(Dataset Opens)
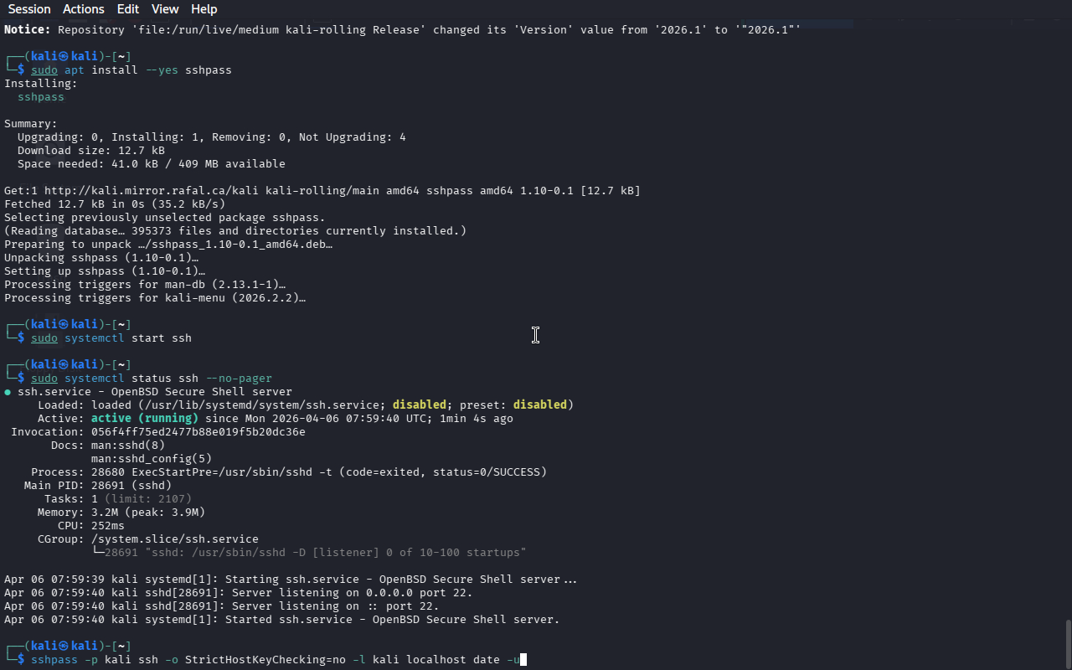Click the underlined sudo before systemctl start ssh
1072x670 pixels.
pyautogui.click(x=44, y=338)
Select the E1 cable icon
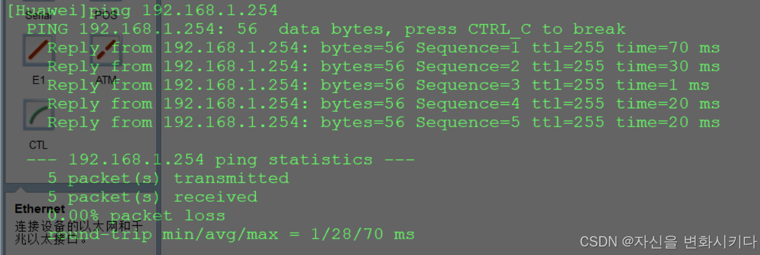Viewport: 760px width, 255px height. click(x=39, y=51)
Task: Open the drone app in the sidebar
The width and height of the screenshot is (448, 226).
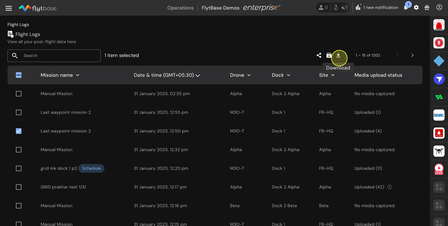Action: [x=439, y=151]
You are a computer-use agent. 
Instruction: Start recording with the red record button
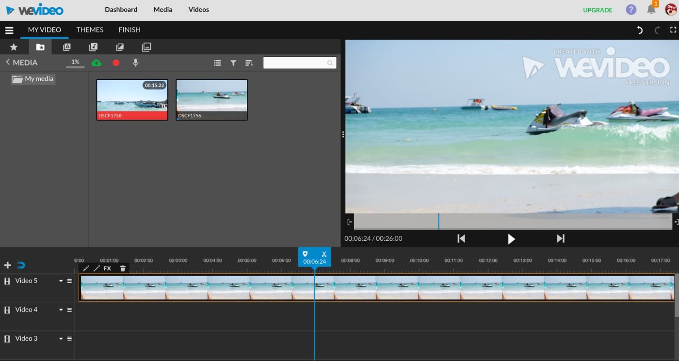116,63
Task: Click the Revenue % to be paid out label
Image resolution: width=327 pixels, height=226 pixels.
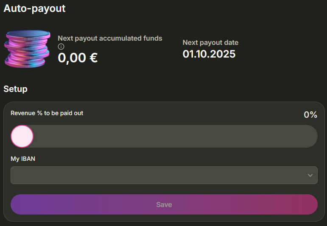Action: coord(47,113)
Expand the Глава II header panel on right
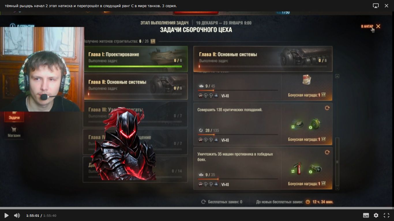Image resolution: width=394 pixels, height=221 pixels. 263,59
(Dataset Closes)
(Dataset Opens)
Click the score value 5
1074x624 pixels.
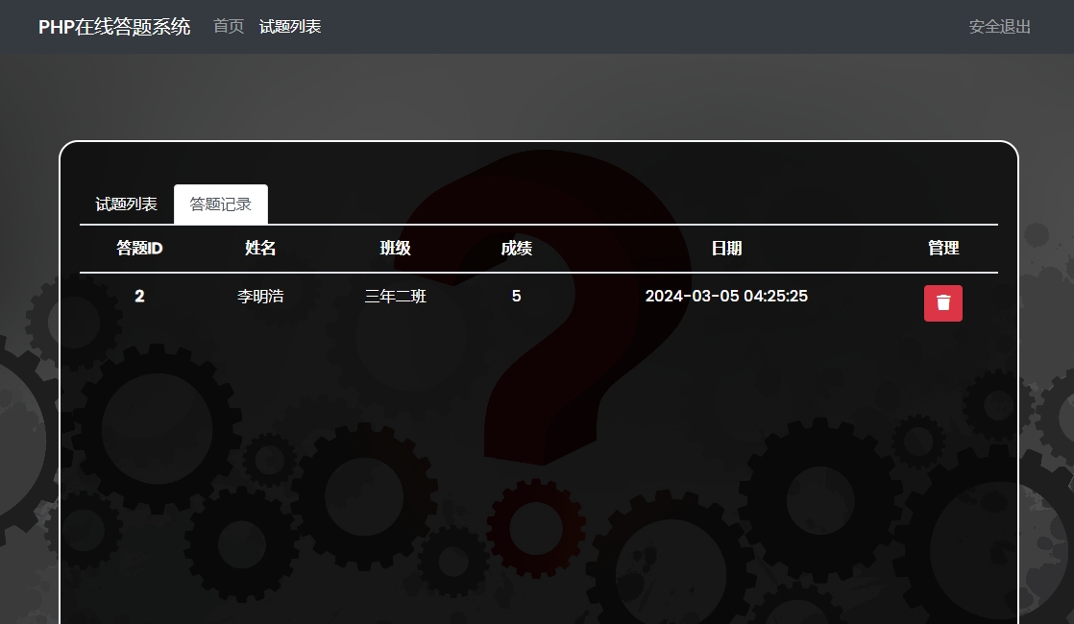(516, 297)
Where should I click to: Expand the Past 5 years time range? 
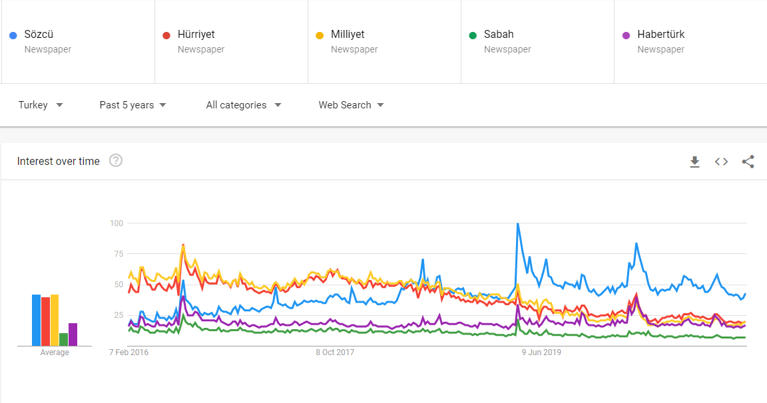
(Dataset Closes)
(Dataset Opens)
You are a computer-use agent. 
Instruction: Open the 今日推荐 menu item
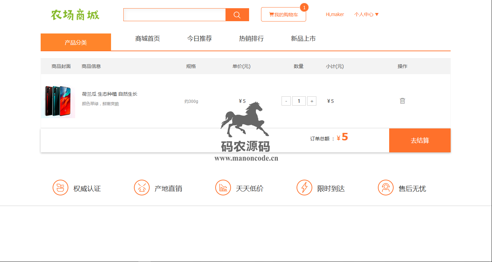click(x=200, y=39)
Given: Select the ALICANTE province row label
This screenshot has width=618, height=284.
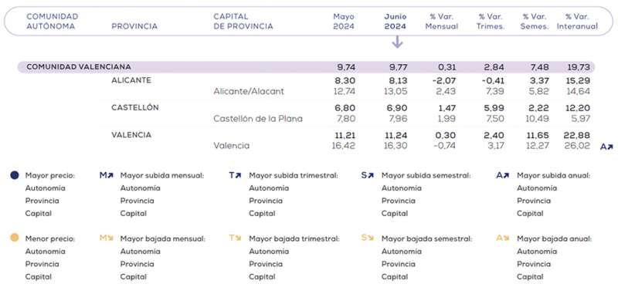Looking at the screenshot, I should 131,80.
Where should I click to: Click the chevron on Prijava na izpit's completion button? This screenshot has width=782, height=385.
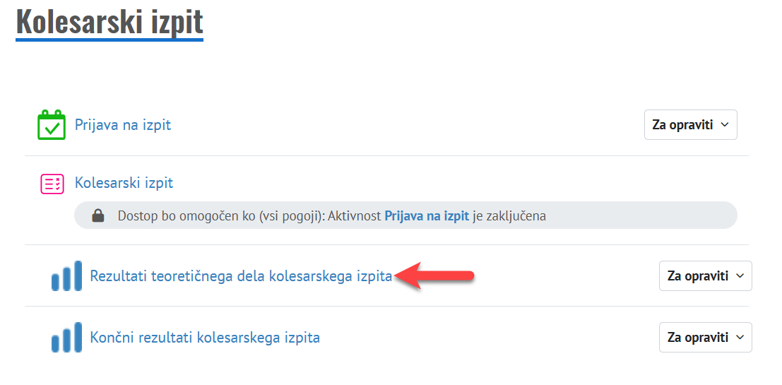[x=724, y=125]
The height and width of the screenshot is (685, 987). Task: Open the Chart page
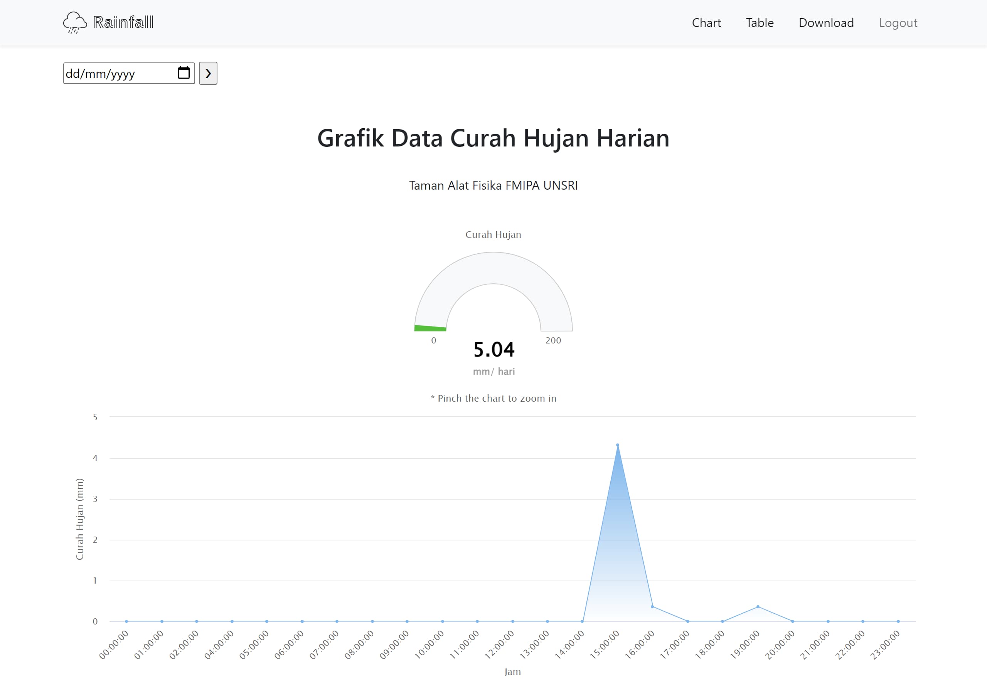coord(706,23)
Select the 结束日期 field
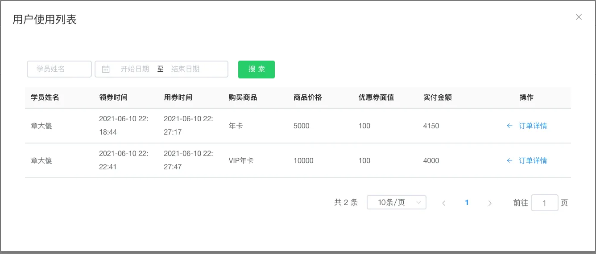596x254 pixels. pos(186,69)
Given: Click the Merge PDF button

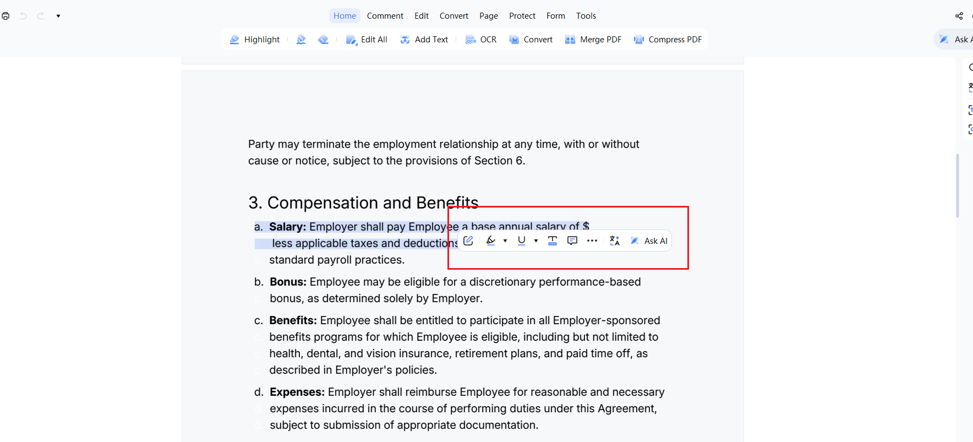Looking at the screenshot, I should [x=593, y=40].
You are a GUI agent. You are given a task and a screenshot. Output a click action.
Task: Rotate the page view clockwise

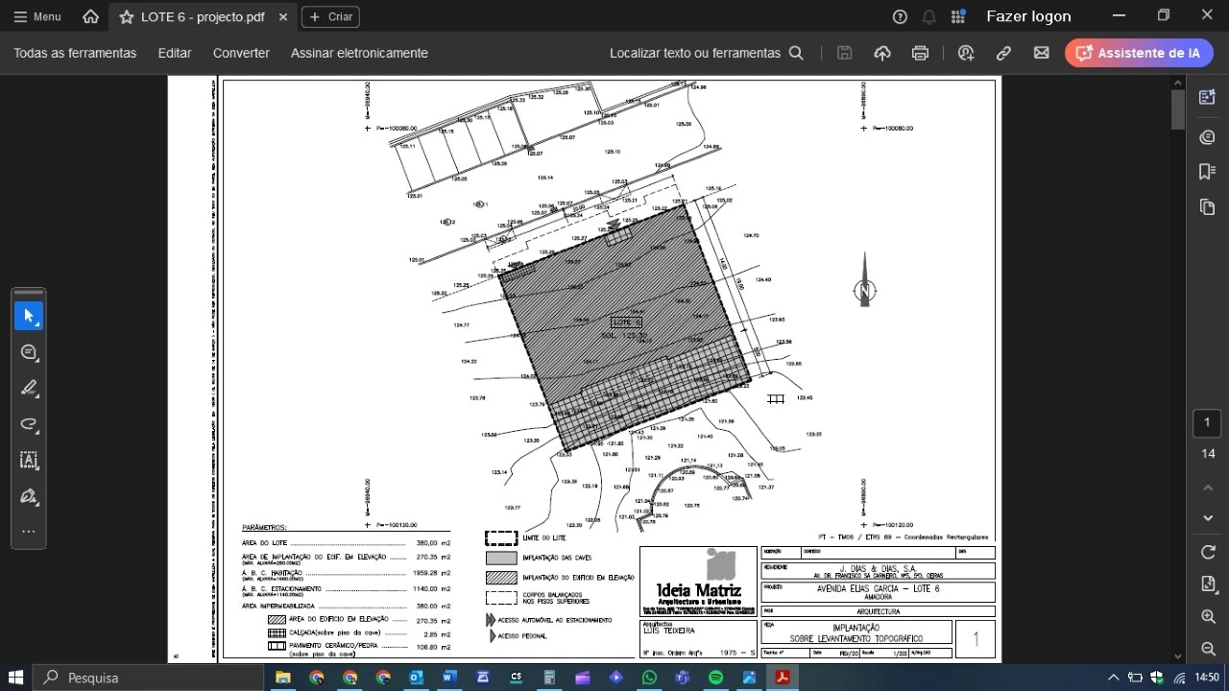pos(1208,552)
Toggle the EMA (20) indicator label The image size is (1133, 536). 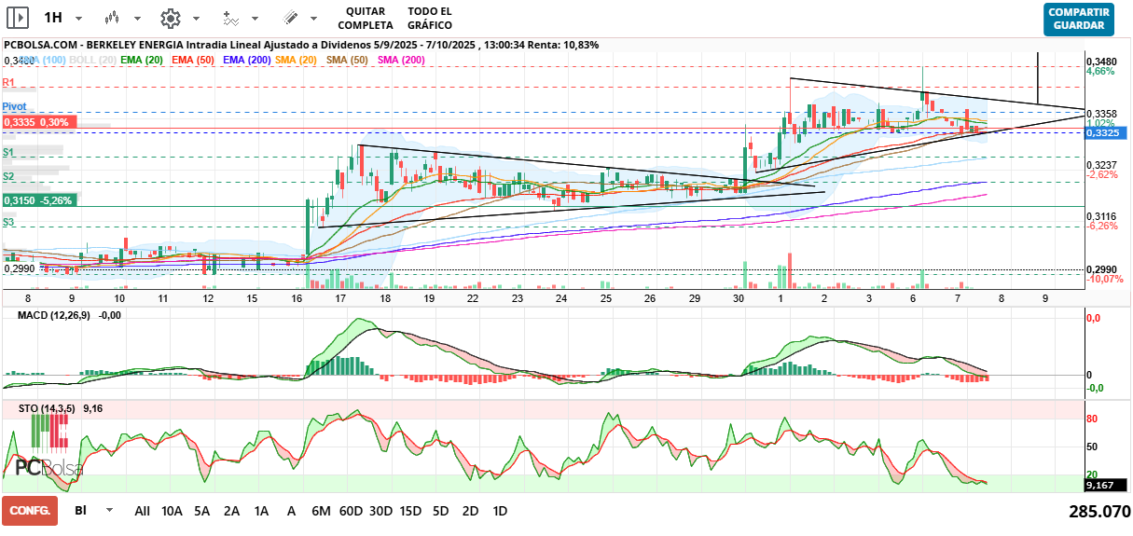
(Dataset Closes)
Work to complete:
From the data above, return only the lines starting at the line that holds "Click the score value 5" and ending at the line that holds "Where should I click to: Expand", word for word and without pictures.

Task solution:
Click the score value 5
1074x624 pixels.
(516, 297)
Where should I click to: Expand the Past 5 years time range? 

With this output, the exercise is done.